Collected data:
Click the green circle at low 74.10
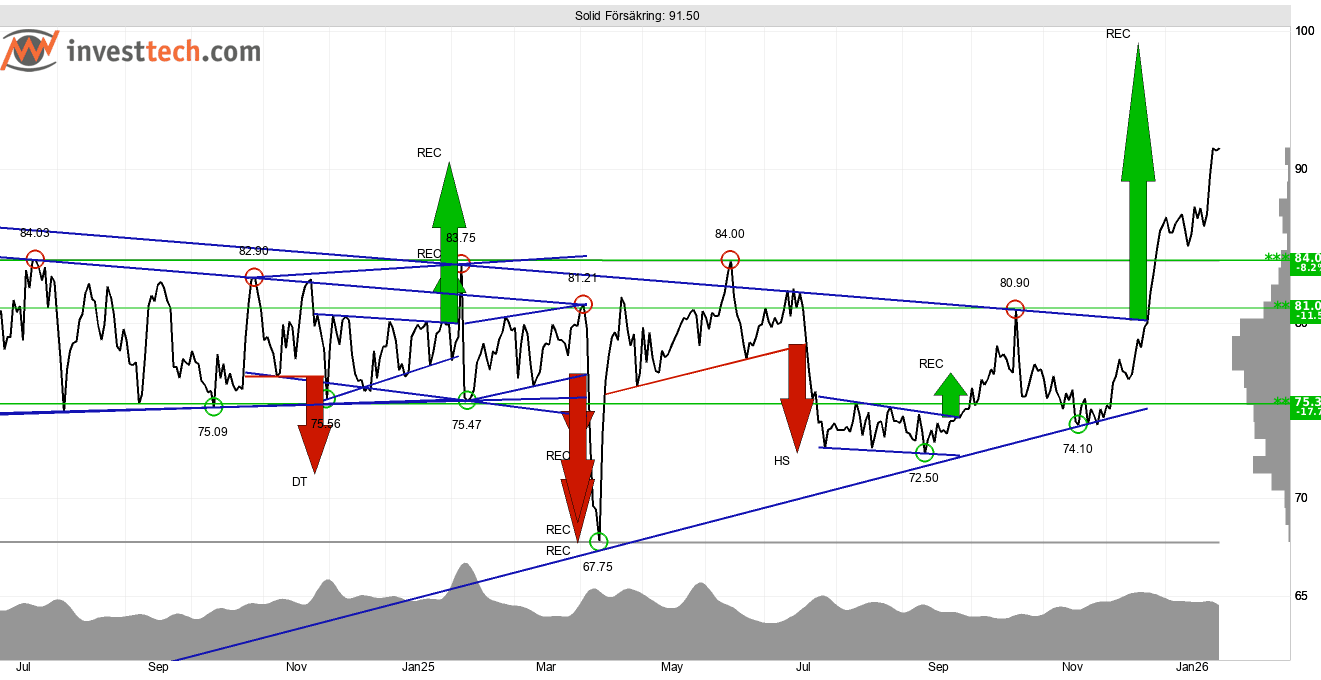1077,424
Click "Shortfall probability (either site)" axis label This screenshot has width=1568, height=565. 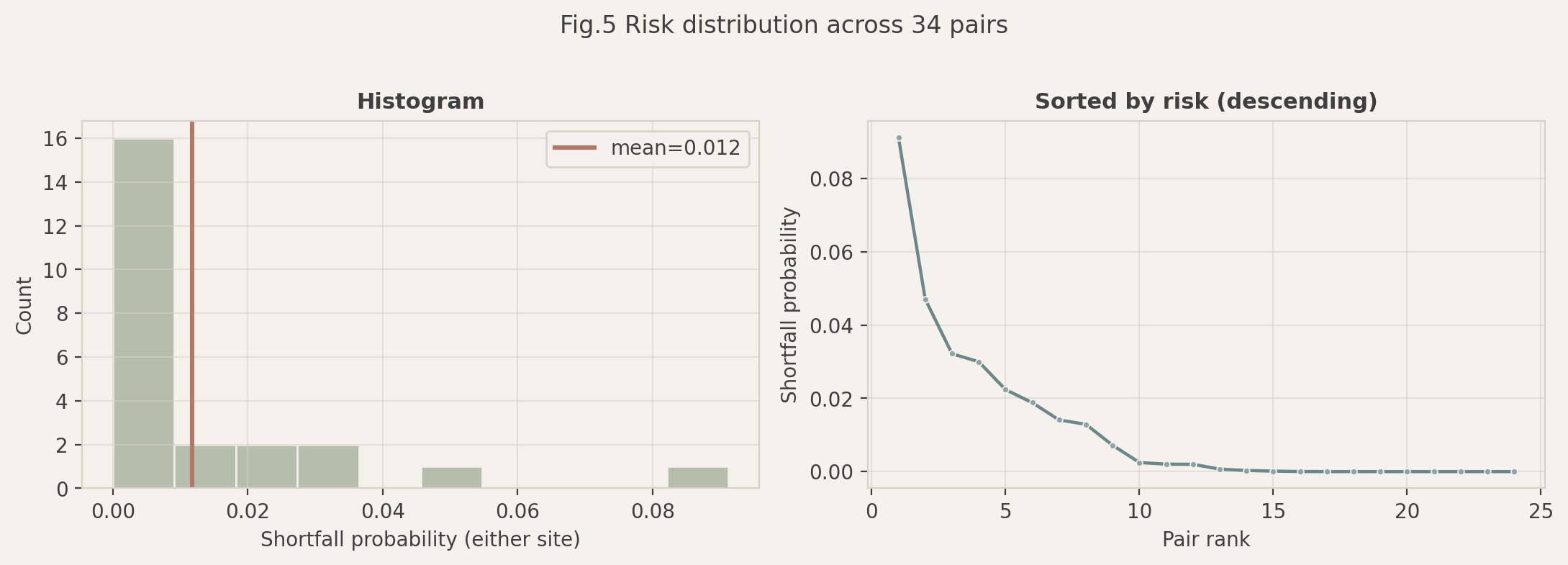pos(420,539)
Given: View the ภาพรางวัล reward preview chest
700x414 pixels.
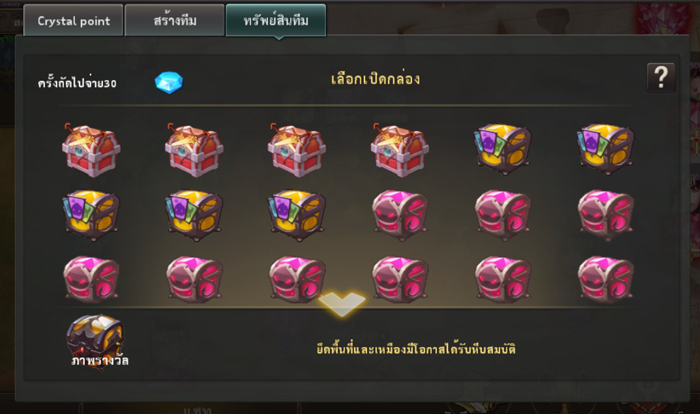Looking at the screenshot, I should (96, 341).
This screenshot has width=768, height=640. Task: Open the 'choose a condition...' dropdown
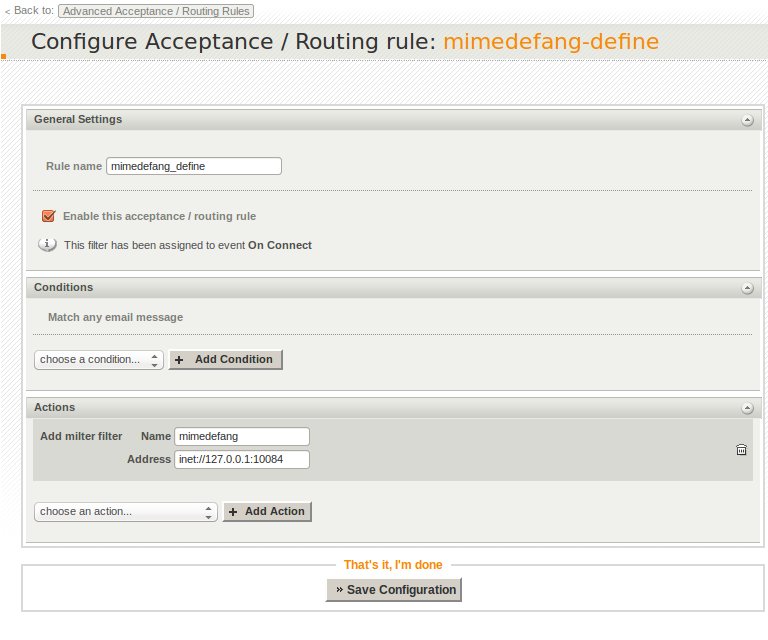pos(98,359)
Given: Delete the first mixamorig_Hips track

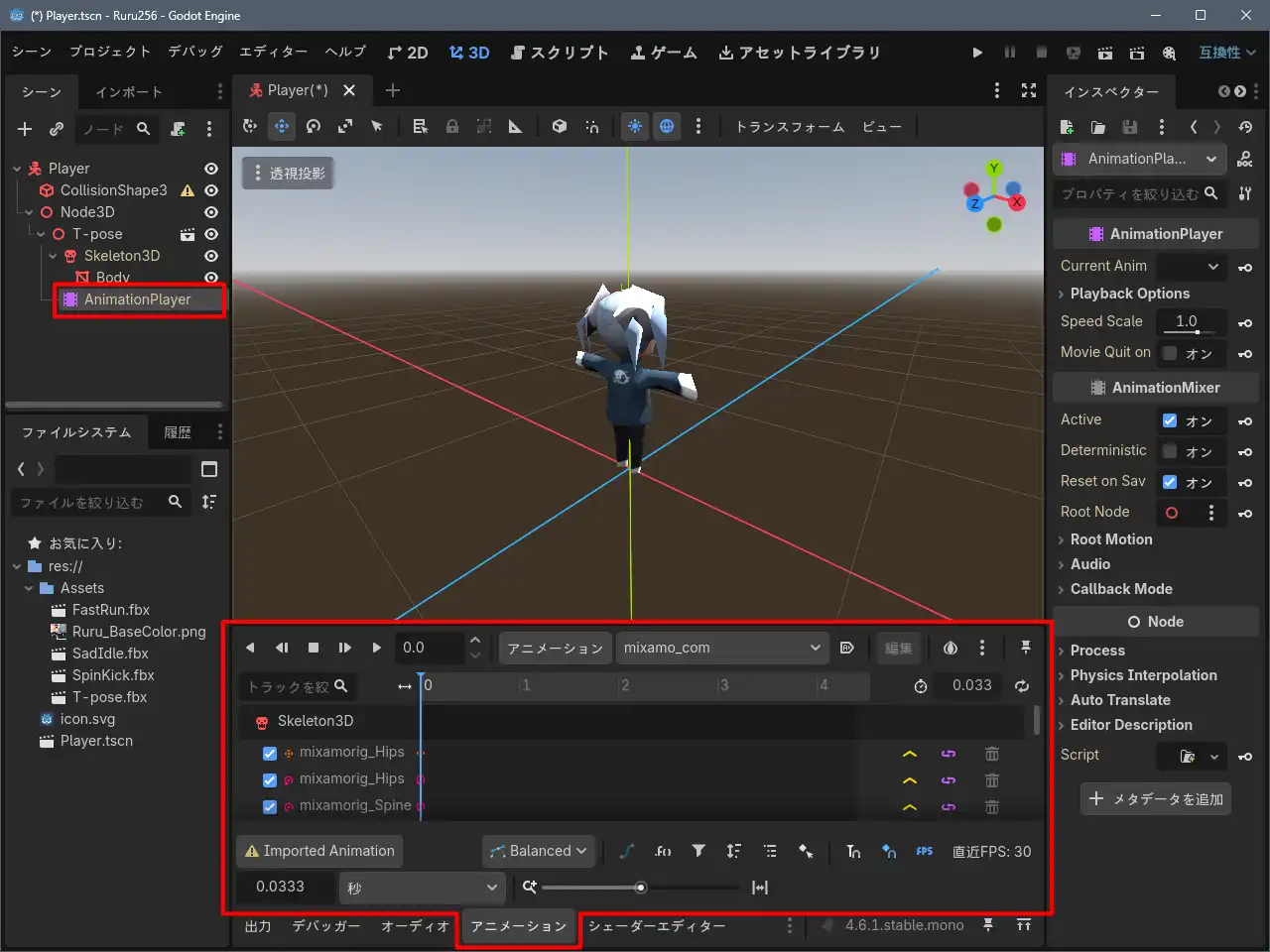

Problem details: Gather all lines of the records that include the word "Given".

Answer for this exercise:
Given: View the ภาพรางวัล reward preview chest
Given: Delete the first mixamorig_Hips track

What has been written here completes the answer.